1. ) Changing Social/Moral Values
Earlier parents used to rely on their children for their retirement needs. Call it a bitter truth but we all know that the moral values are depleting among young generations and hence you should not solely rely on them for your future needs. It is always better to create a retirement corpus for yourself and for creating it you have to invest a certain amount regularly towards it.
Inflation reduces your purchasing power over a period of time. On an average inflation remains around 6% p.a. So if you have ₹10 lacs today then its value will actually deplete in the future. Simply put, the things which you can buy now for ₹10 lacs will not be available at the same price in the future. Hence, it is of vital importance for individuals to invest. Not only this, the investors should look at the real rate of returns from an investment. Investing in FD or similar low return generating instruments will not be of much help. Every investor should allocate a certain portion towards equity mutual funds for higher inflation-adjusted returns.
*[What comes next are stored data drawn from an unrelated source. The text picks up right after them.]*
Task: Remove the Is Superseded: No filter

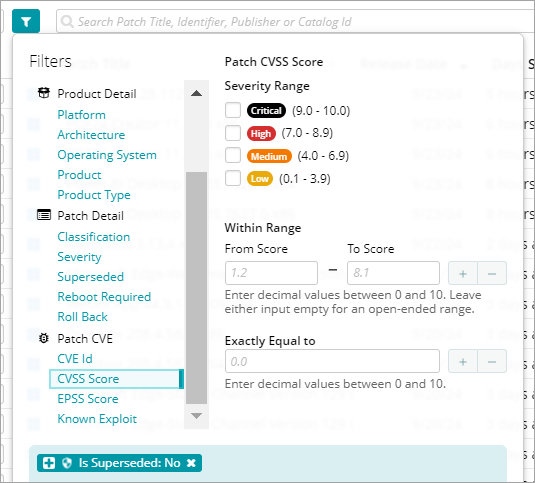Action: tap(191, 463)
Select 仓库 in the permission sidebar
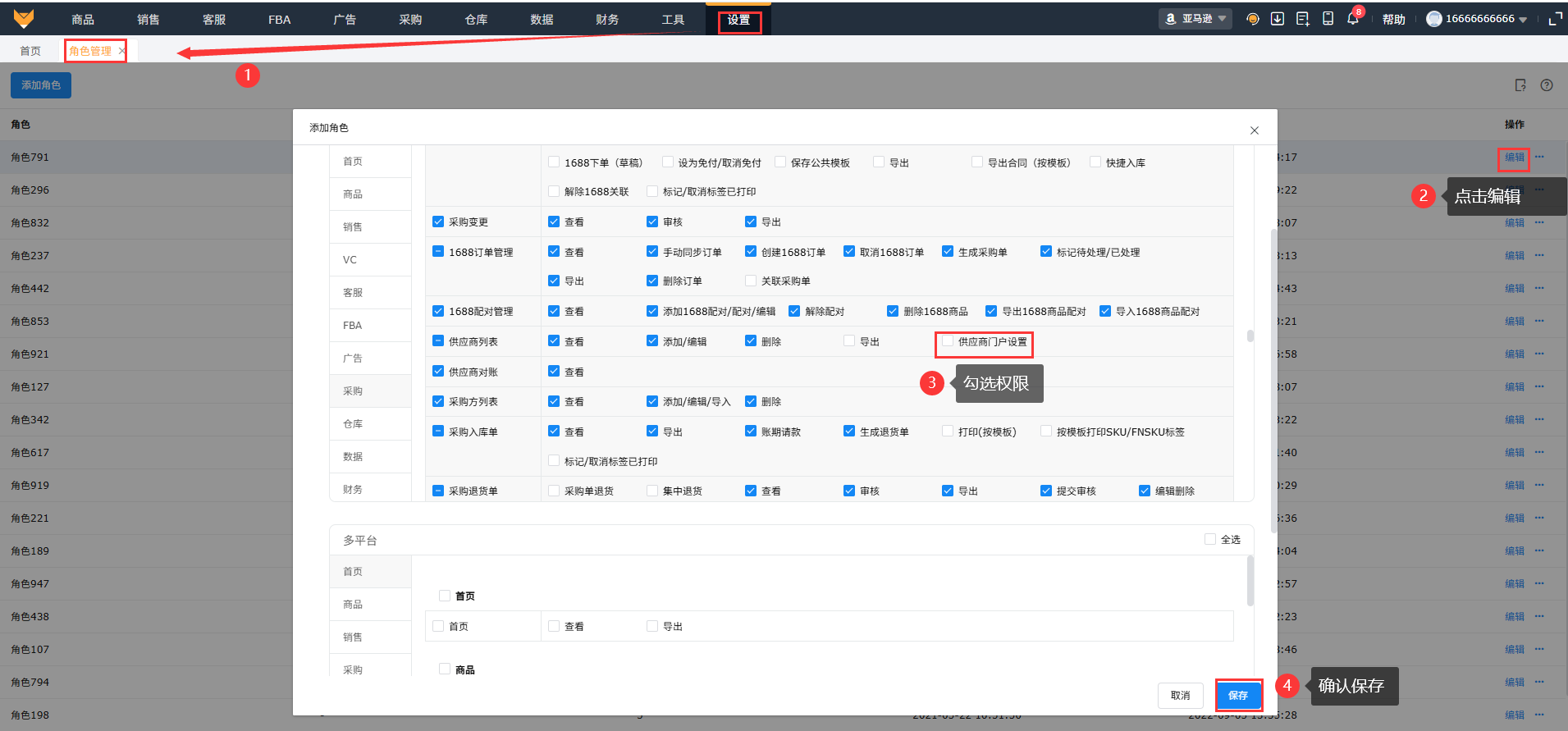The image size is (1568, 731). (353, 424)
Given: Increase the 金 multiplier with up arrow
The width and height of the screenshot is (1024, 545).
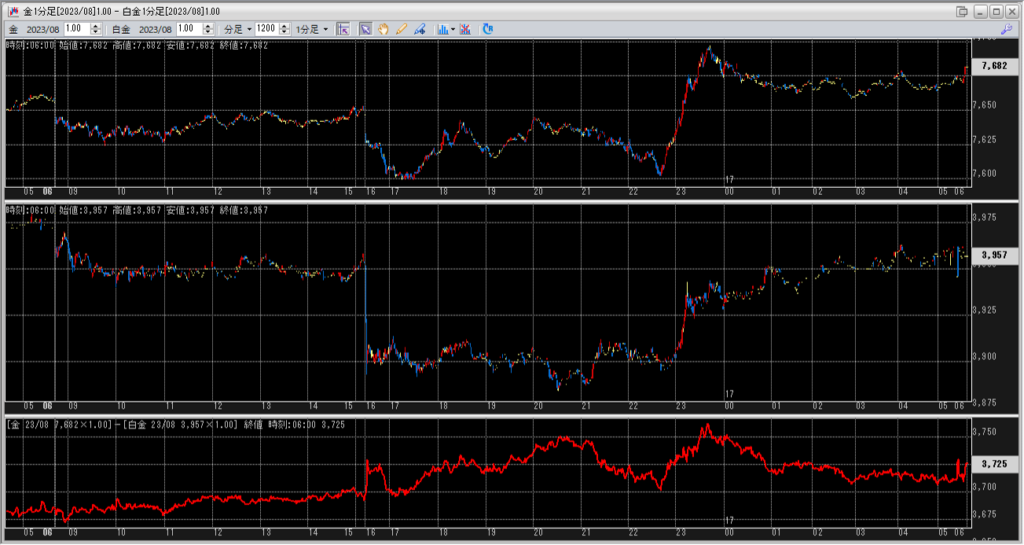Looking at the screenshot, I should tap(99, 26).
3.) Higher goals/aspirations
Who doesn’t want to go on a vacation abroad or want his/her children to study in the best university whether in India or abroad? Well everyone does, right. There is no end to our desires and aspirations. Everyone is required and should sincerely save and invest for the achievement of one’s goals. Therefore, one should not put investing in second place.
4.) Nuclear families
Earlier families used to live together and support each other in each other’s hard times. But now the whole scenario has changed and people prefer to live alone and independently. With the increasing number of nuclear families, it has become imperative for every individual to invest for themselves and their family’s better future.
If you invest regularly for the achievement of your goals, it will provide a sense of security to you. Planning upfront for your future needs will help you in tackling the future requirements of money in an efficient and effective manner.
6.) Medical Emergency
Though most of the individuals hold health insurance policies nowadays but there are certain pre-existing diseases that are not be covered by insurers or might be the treatment cost is more than the amount of sum assured. So in order to cover those diseases as well, you should create a buffer in advance. It is always better to be prepared for any contingency that might arise in the future.
Where can you invest?
There are multiple asset classes where an investor can allocate his/her savings. There are basically four asset classes – equity, debt, real estate and gold. You can start investing through mutual funds if you want to invest in the financial markets of India. Mutual funds are the best instruments for an individual who wants to take exposure in equity and debt markets but lacks the knowledge for the same. An individual should link his/her investment to one’s financial goals.
Generally, common people choose to keep their savings in their bank account and at most invest in fixed deposits as they are secured. This, however, restricts an investor from earning potentially higher returns that are generated by mutual funds.